In looking at the question Can the Erupting Earth spell be cast somewhere that isn't on “ground”?, other examples of spells involving the "ground" could be useful. Or not. Which leads to the question:
Where does a creature - flying low over a large body of water - descend when subject to the Earthbind spell?
According to the description of Earthbind (XGtE, p. 155):
An airborne creature affected by this spell safely descends at 60 feet per round until it reaches the ground or the spell ends.
Assuming the creature began its turn 60 feet above the water and failed its Strength saving throw, which of the following would happen?
- Would the spell end when the creature reaches the water's surface after 1 round? (In other words, is the surface of the water "ground"?)

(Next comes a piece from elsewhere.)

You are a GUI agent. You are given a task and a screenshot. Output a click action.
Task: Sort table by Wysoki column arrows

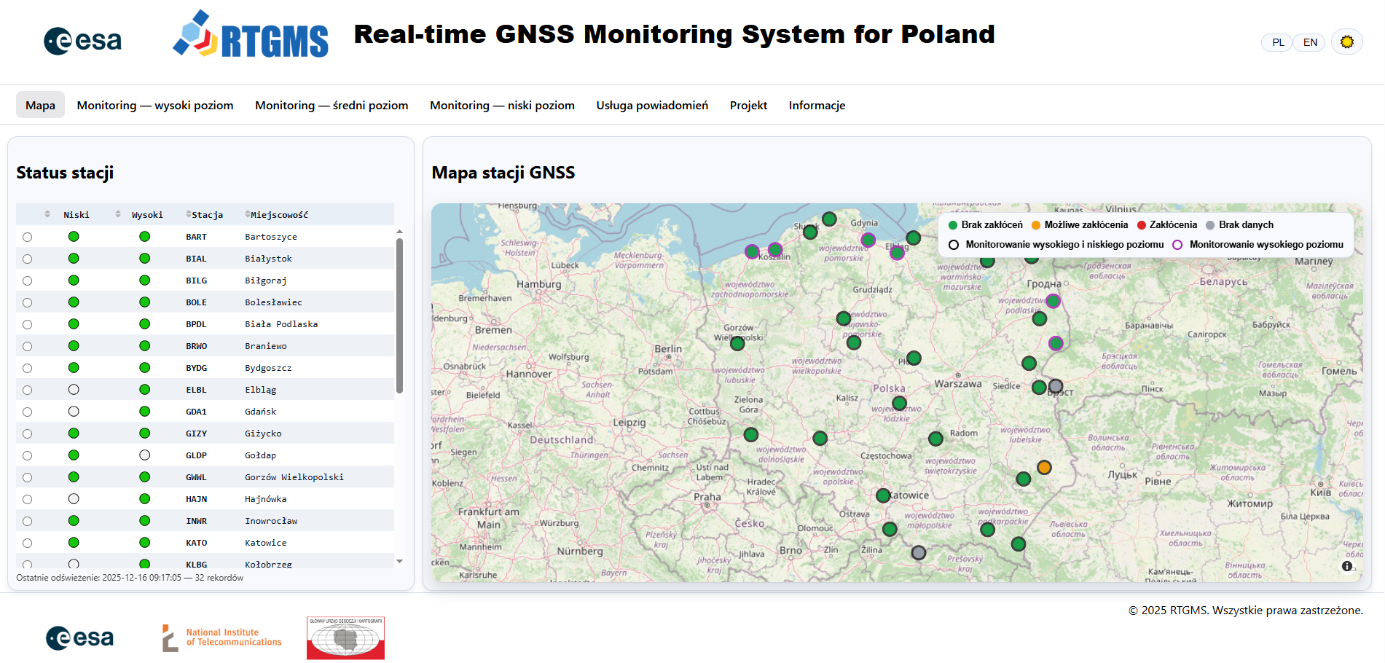(x=119, y=215)
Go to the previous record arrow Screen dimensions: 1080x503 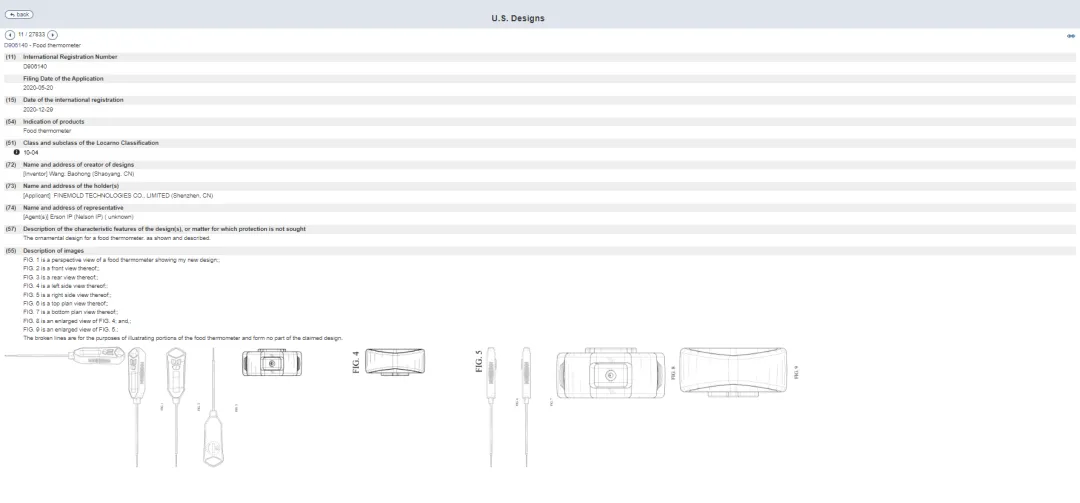10,34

- Would the creature continue to descend for the remaining 9 rounds for as much as 540 feet to the earthen bottom of the body of water (see note below)?
- Would the spell fail altogether?
- Would the creature be forced essentially sideways for the duration of the spell, towards the nearest point of land?
- Would something else happen?
Note regarding being forced towards bottom of large body of water:
Given a creature with 10 Constitution, 30 ft movement, and no innate swimming speed, its movement in the ocean would be 30 ft using both its Movement and Action to "Dash" (or 20 ft in difficult terrain).
540 ft of total movement would take 18 rounds (27 rounds in difficult terrain) and the creature - assuming it can't breathe underwater or teleport in some fashion - would be unable to hold its breath after 10 rounds and would drop to 0 hit points after the next round.
'cause if the surface of the ocean is ground, guess what might... erupt?